Ordinarily, I would have said nothing; but it seemed to me that my dealings with my son were at stake. So I said, "Rach, please let's try to keep things in perspective."

"Perspective? And what perspective would that be? The perspective of the free press of America? Is that where you get your perspective, Hans?" She made a harsh sound of mirth. "From TV networks funded by conservative advertisers? From the Wall Street Journal? From the Times, that establishment stooge? Why not Ari Fleischer, while you're at it?"

Not for the first time, I was finding it hard to believe this was the woman I'd married -- a corporate litigator, let's not forget, radicalized only in the service of her client and with not the smallest bone to pick about money and its doings.

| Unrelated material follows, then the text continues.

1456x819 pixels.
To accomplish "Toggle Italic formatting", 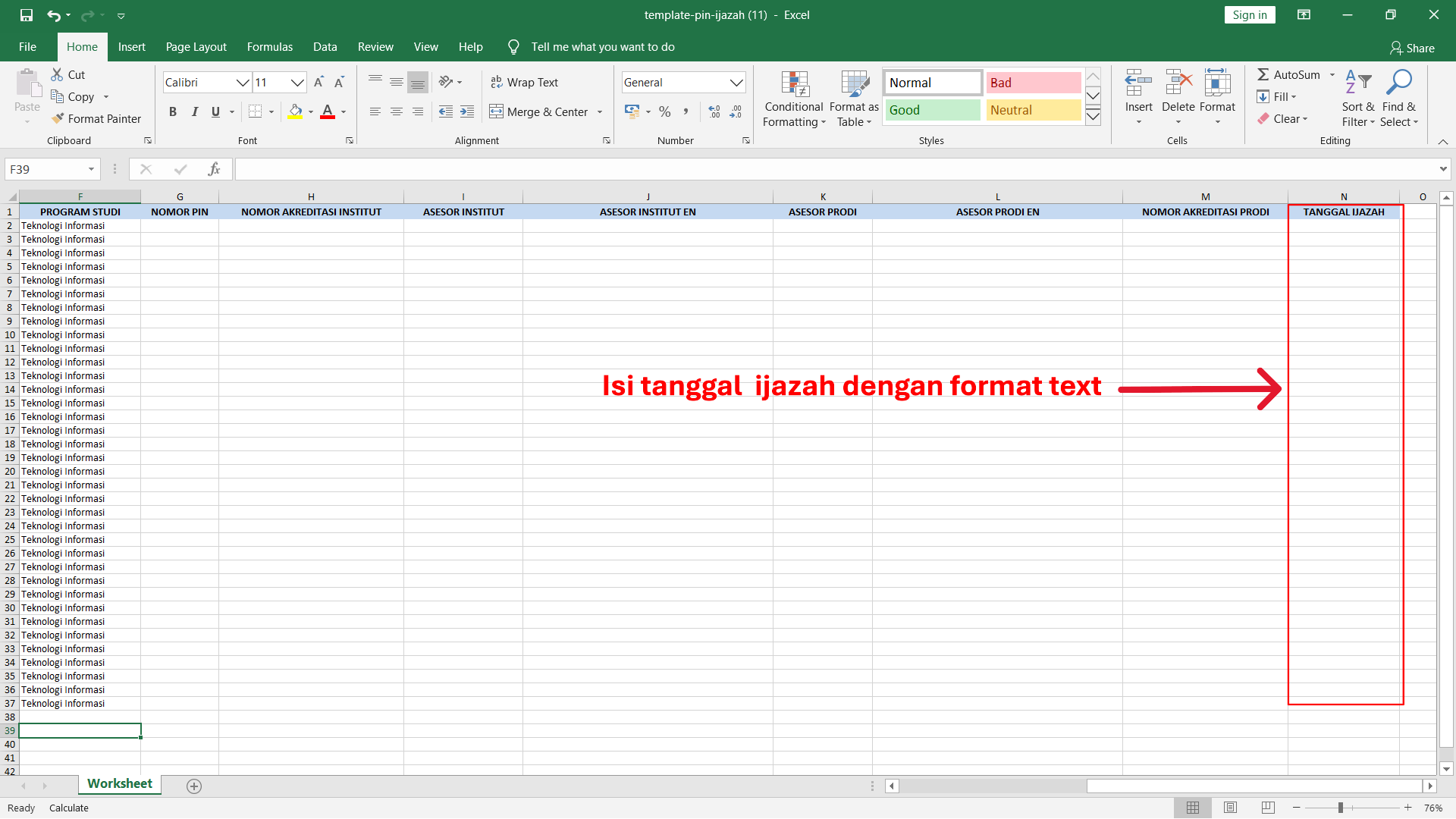I will pos(195,112).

"You want Jake to grow up with an American perspective? Is that it? You want him to not be able to point to Britain on a map? You want him to believe that Saddam Hussein sent those planes into the Towers?"

Specks of snow, small and dark as flies, swarmed before me. I said, "Of course he wouldn't grow up in ignorance. We wouldn't allow it."

She said, "Bush wants to attack Iraq as part of a right-wing plan to destroy international law and order as we know it and replace it with the global rule of American force. Tell me which part of that sentence is wrong, and why."

As usual, she was too quick for me.
I kind of think Obama may have noticed this section, too. Whadda ya think? This is exactly the kind of thing my friend in the Netherlands seemed to think about America when we talked about it a few years ago. I think the writing is spot on, in this case, showing what our erstwhile friends in Europe (and other places) thought about us during the Bush administration.

How would you rate this book?
I rate the book an 8 out of 10 because of the writing, even though I find the main character himself rather timid and uninteresting.